Está na hora de trabalhar

O governo do presidente Bolsonaro gasta enorme energia, a sua própria e a do resto do País, com questões insignificantes

Notas & Informações, O Estado de S.Paulo

06 de abril de 2020 | 03h00

O governo do presidente Jair Bolsonaro gasta enorme energia, a sua própria e a do resto do País, com questões absolutamente insignificantes, ao mesmo tempo que se ausenta deliberadamente quando sua atuação se faz necessária. A votação do Congresso que confirmou a ampliação do alcance do Benefício de Prestação Continuada (BPC) – com um provável impacto de R$ 217 bilhões em dez anos – foi a mais recente demonstração da já rotineira displicência política do governo quando se trata de temas de grande relevância. O presidente acabou vetando a medida.

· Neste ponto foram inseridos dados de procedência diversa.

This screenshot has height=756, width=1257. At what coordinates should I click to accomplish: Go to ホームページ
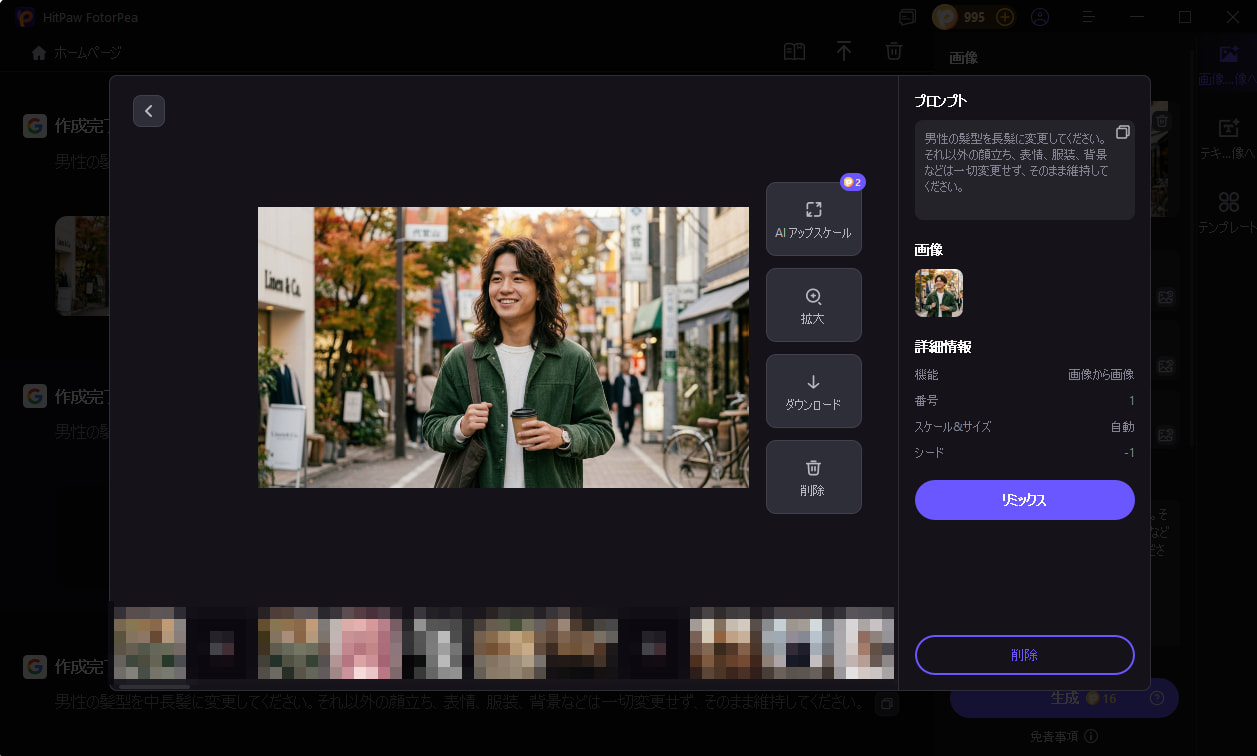click(77, 53)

No ano passado, o Congresso aprovou a concessão do BPC, de um salário mínimo, a pessoas com deficiência e idosos com mais de 65 anos que tivessem algum impedimento físico, mental ou intelectual de longo prazo, com renda familiar de até R$ 522,50 mensais per capita. Até então, o limite era de R$ 261,25. A pedido do Ministério da Economia, o presidente Bolsonaro vetou o dispositivo. No dia 11 de março, o Congresso derrubou o veto presidencial, por 302 votos a 137 entre os deputados, e por 45 votos a 14 entre os senadores.

Os placares elásticos mostram que mesmo partidos e parlamentares que supostamente se alinham ao Palácio do Planalto decidiram derrubar o veto e contrariar a recomendação da equipe econômica, preocupada com o significativo efeito fiscal da medida justamente num momento de grande aperto.

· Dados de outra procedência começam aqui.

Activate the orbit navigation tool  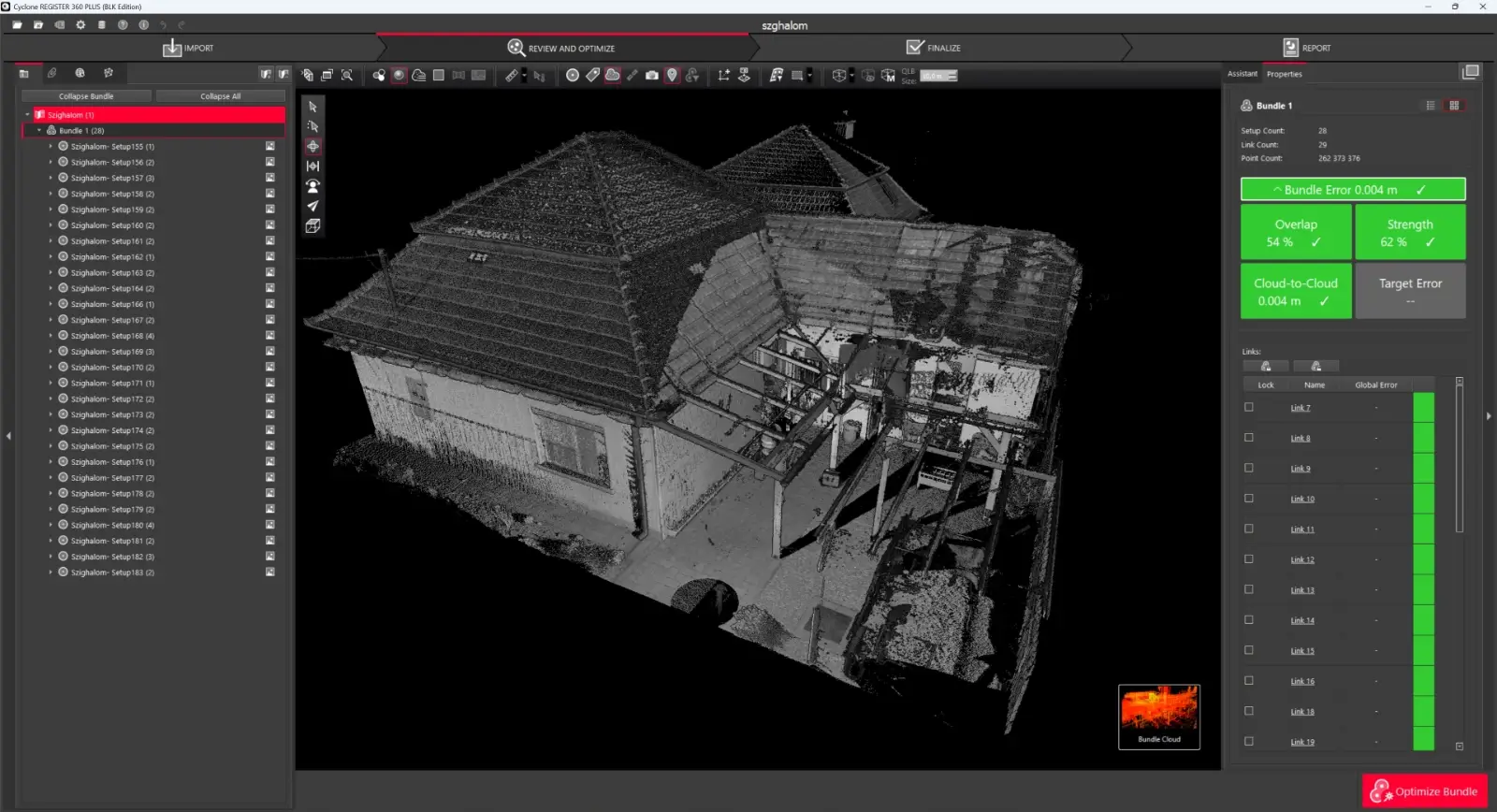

Vários fatores concorreram para o fiasco. Para começar, já não é mais possível falar em inabilidade política da articulação do governo no Congresso; o que aconteceu na votação foi uma clara omissão do Palácio do Planalto, tão clara que parece ter sido proposital. Não se pode condenar quem veja no desinteresse do governo em defender o veto presidencial uma maneira de atribuir ao Congresso a conta da irresponsabilidade fiscal, o que ajudaria a alimentar o discurso, corrente entre as hostes bolsonaristas, segundo o qual os deputados e senadores jogam contra o presidente Bolsonaro e, portanto, contra o Brasil.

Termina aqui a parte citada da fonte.